QUOTED TEXT =>
.....

As the appellant itself points out, the purpose of the share sale was not to secure income through regular sales, for which reason there can also be no question of the exploitation of property within the second sentence of Article 4(2). This means that neither the Trust's normal investment activity nor the extensive second sale constitutes an economic activity within the meaning of the Sixth VAT Directive.

21.

This too is the view taken by the Commission, which also deals in its written observations with the Trust's holdings in other companies. It points out in this connection that the Trust has itself stated that it takes great care not to have any interest so great as to be reportable to the authorities. According to the Commission, this means that, in its holdings, the Trust never exceeds a specified limit, which in turn means that it never holds a controlling interest. The Commission regards this as confirmation of its view that the Trust intervenes on the international financial markets but does not involve itself in the management of companies. In its judgment in Polysar, however, the Court regarded this assumption of involvement in the management of companies as being the sole exception to the rule that a holding in a company does not amount to an economic activity within the meaning of the Sixth VAT Directive. ( 10 )

22.

The appellant submits further that a sale of shares as extensive as the second sale carried out by the Wellcome Trust cannot, in view of its scale and the professionalism of its preparation and implementation, be placed on a par with the activity of a private investor. Against this, the United Kingdom correctly points out that one cannot focus on the question whether an investor is himself in a position to carry out his investment activity or whether he requires the assistance of one or more advisers in that regard. Otherwise, the characteristics and skills of the investor would in part determine whether an economic activity within the meaning of the Sixth VAT Directive ought to be assumed.

Moreover, it is today no longer possible even for a private investor to exercise his activity entirely without advice, albeit minimal. Support from consultancy firms cannot therefore indicate the existence of an economic activity for the purposes of the Sixth VAT Directive. So far as the scale of the share sale is concerned, a very wealthy private investor can also carry out extensive sales of shares. The United Kingdom further submits in this regard that it is very difficult, on the basis of the scope of a transaction, to determine whether it constitutes an economic activity. In this case, it is unclear what scale or volume would be required before there would be an assumption of an economic activity within the meaning of the Sixth VAT Directive.

.....

DATA SECTION =>
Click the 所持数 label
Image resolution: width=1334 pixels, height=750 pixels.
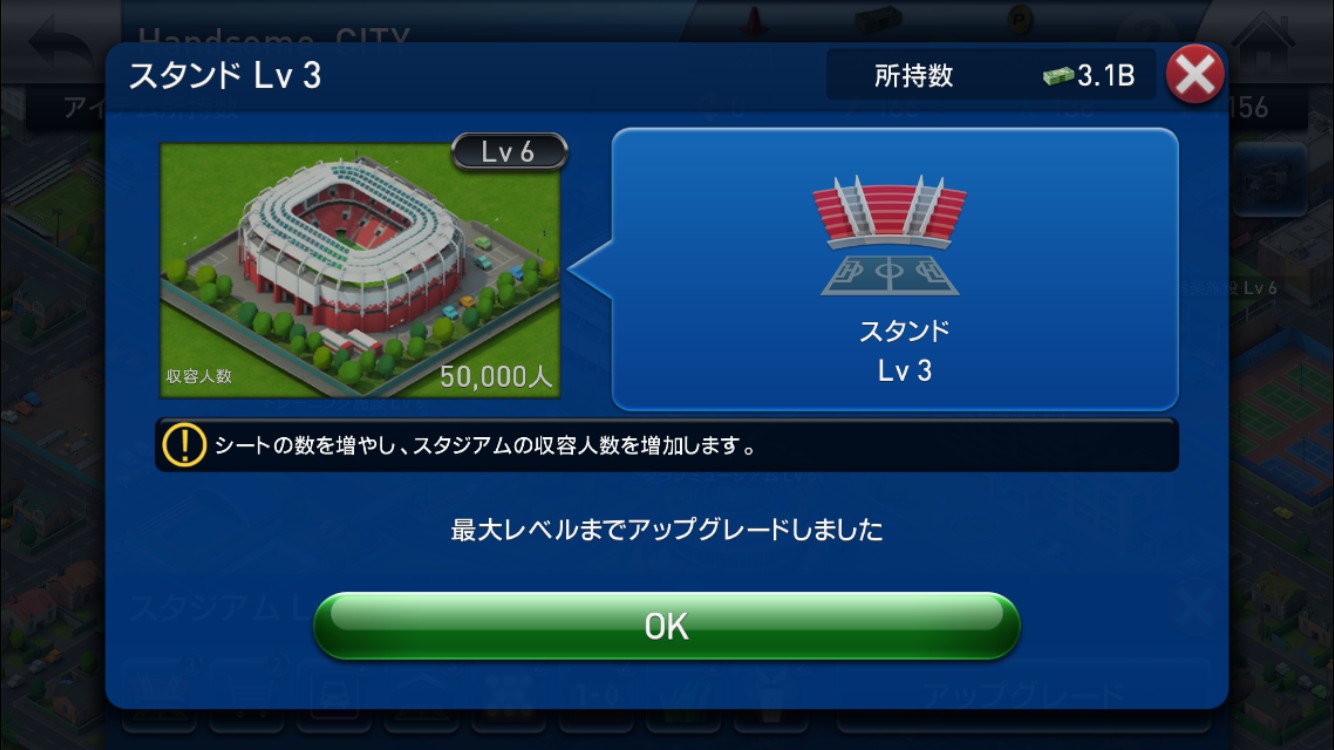tap(913, 76)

.....

PROBLEMS TO WORK ON =>
[1] Repeat the part of the VAT passage that begins at the words "The appellant submits" and stops after the words "to be assumed.".
[2] Please list every party that the VAT passage describes as pointing out, submitting, or stating something.

ANSWERS BELOW =>
[1]
The appellant submits further that a sale of shares as extensive as the second sale carried out by the Wellcome Trust cannot, in view of its scale and the professionalism of its preparation and implementation, be placed on a par with the activity of a private investor. Against this, the United Kingdom correctly points out that one cannot focus on the question whether an investor is himself in a position to carry out his investment activity or whether he requires the assistance of one or more advisers in that regard. Otherwise, the characteristics and skills of the investor would in part determine whether an economic activity within the meaning of the Sixth VAT Directive ought to be assumed.

[2]
- The appellant
- The Commission
- The Trust (the Wellcome Trust)
- The United Kingdom